#### [Requirement]
Pull out each line from the items below that includes the word "should", and copy those lines unchanged.

---- Data supplied

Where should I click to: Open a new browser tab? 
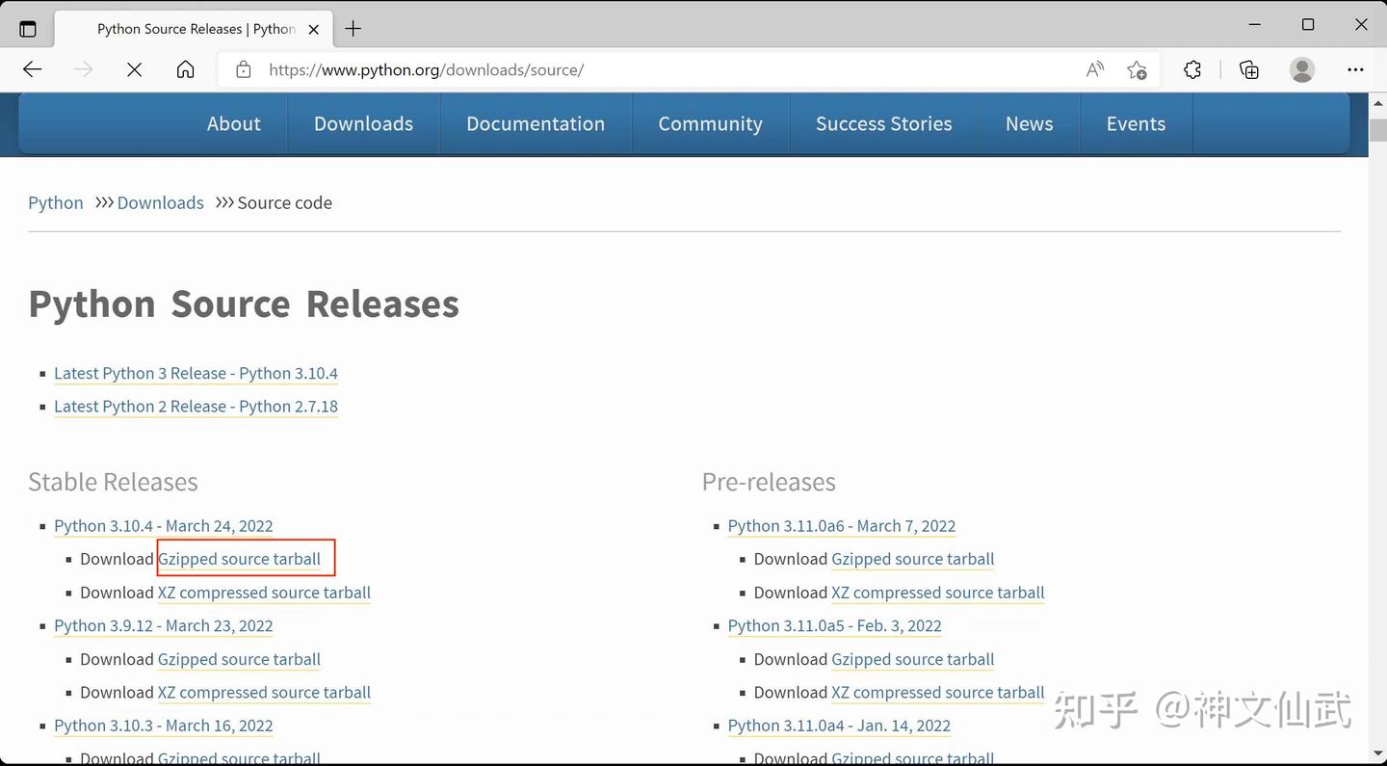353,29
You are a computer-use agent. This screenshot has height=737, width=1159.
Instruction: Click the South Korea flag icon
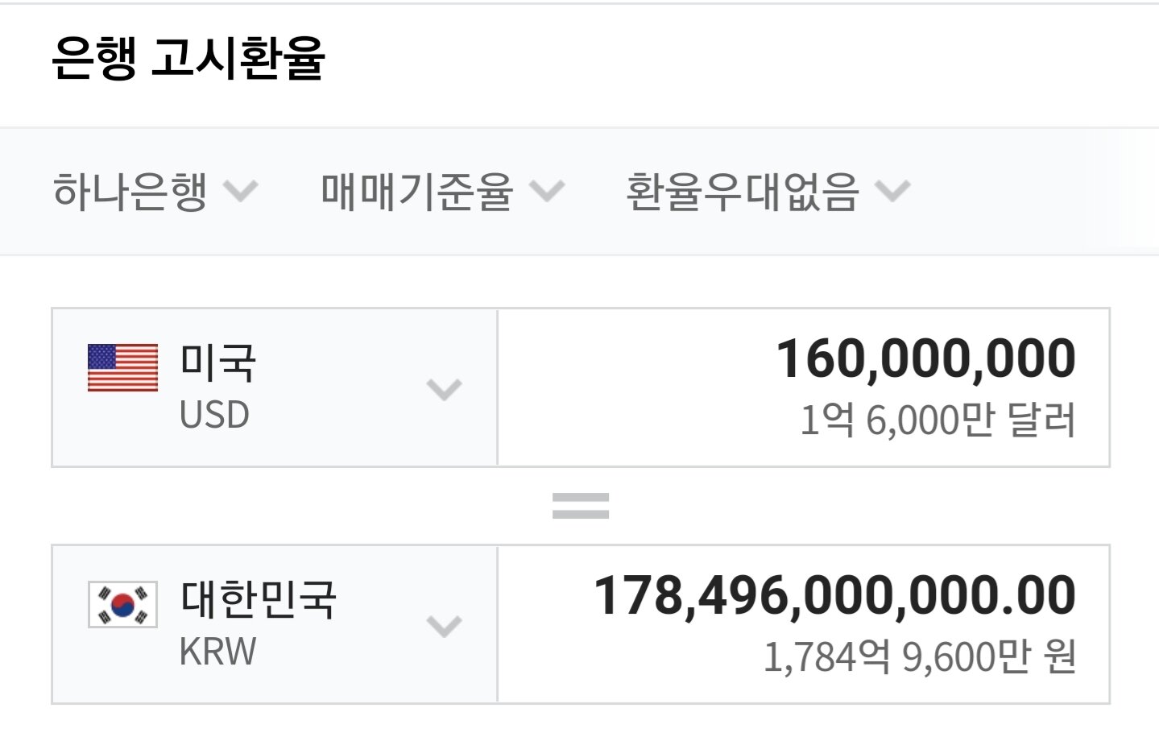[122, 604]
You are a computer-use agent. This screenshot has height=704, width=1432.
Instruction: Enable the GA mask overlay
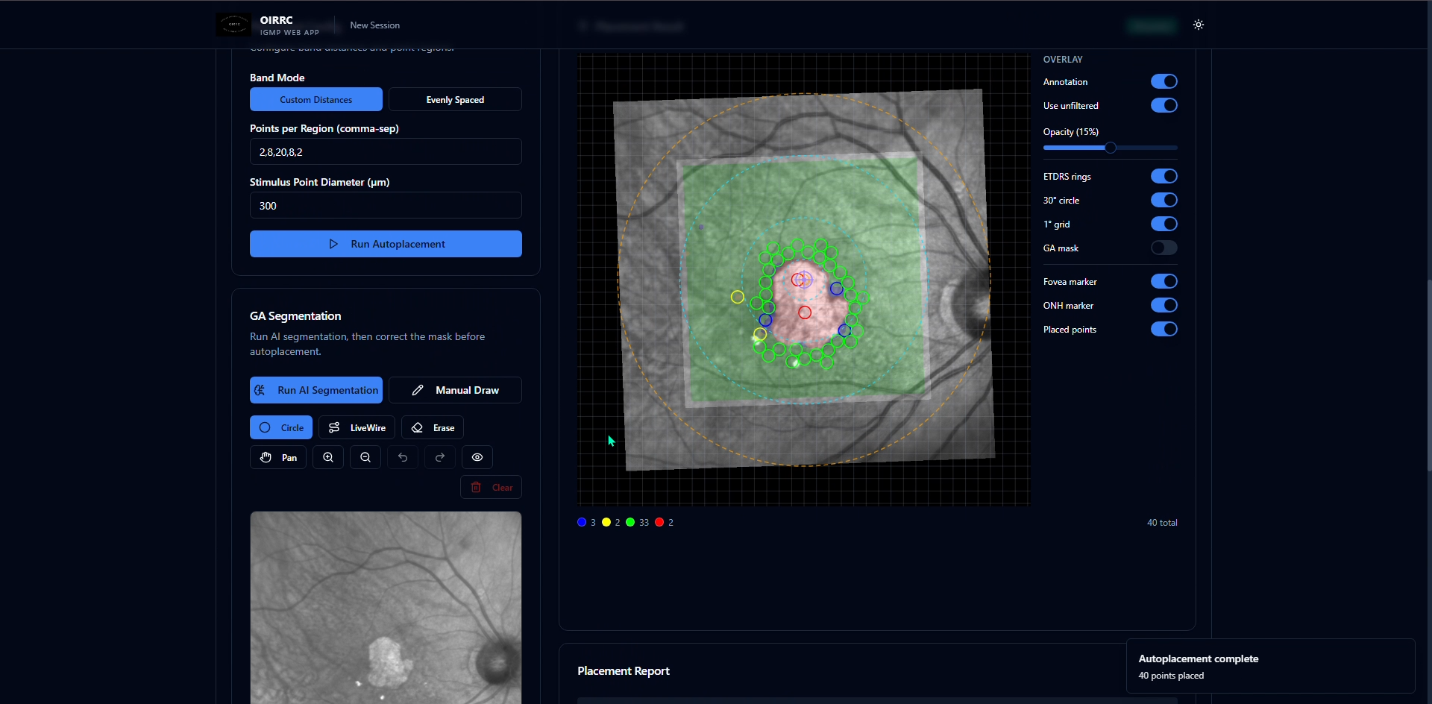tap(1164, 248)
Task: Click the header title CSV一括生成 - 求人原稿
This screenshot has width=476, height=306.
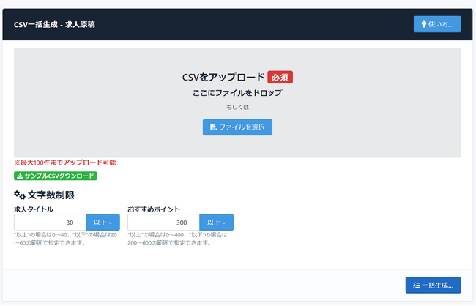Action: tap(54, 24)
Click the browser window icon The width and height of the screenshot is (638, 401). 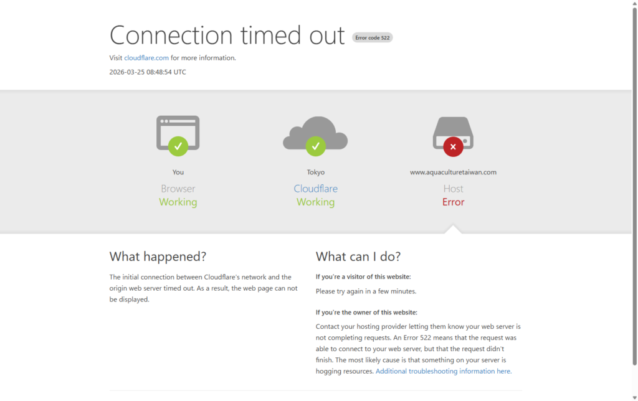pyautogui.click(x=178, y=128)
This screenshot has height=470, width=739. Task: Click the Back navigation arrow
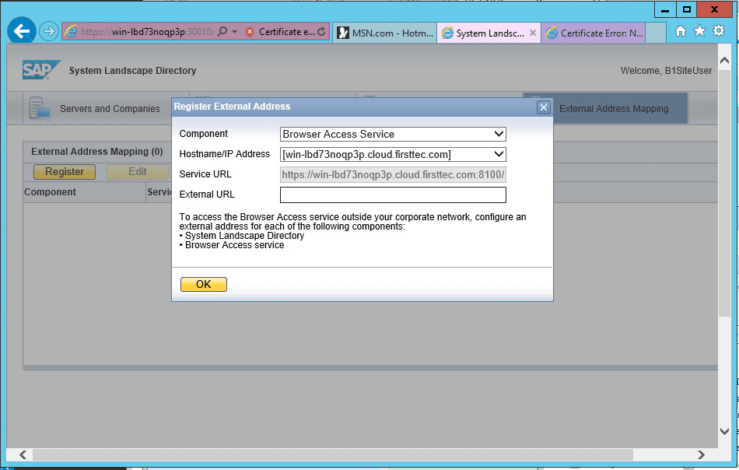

--------
---- Data supplied

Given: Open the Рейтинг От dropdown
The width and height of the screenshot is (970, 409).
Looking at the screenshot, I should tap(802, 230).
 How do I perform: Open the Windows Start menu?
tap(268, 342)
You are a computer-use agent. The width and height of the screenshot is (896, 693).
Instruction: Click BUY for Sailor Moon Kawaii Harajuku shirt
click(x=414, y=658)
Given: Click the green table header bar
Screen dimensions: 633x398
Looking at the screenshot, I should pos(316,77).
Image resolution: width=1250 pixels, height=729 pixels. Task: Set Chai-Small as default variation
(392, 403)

--------
---- Data supplied

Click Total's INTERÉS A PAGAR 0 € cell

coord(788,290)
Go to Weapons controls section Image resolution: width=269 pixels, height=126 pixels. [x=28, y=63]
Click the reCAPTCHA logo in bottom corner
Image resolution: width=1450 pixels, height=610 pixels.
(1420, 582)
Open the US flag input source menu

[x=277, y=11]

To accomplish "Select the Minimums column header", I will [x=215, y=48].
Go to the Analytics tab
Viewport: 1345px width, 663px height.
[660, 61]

--------

#### [Finished exercise]
Where should I click to: Open a new browser tab? 
Looking at the screenshot, I should tap(802, 230).
Looking at the screenshot, I should pos(316,77).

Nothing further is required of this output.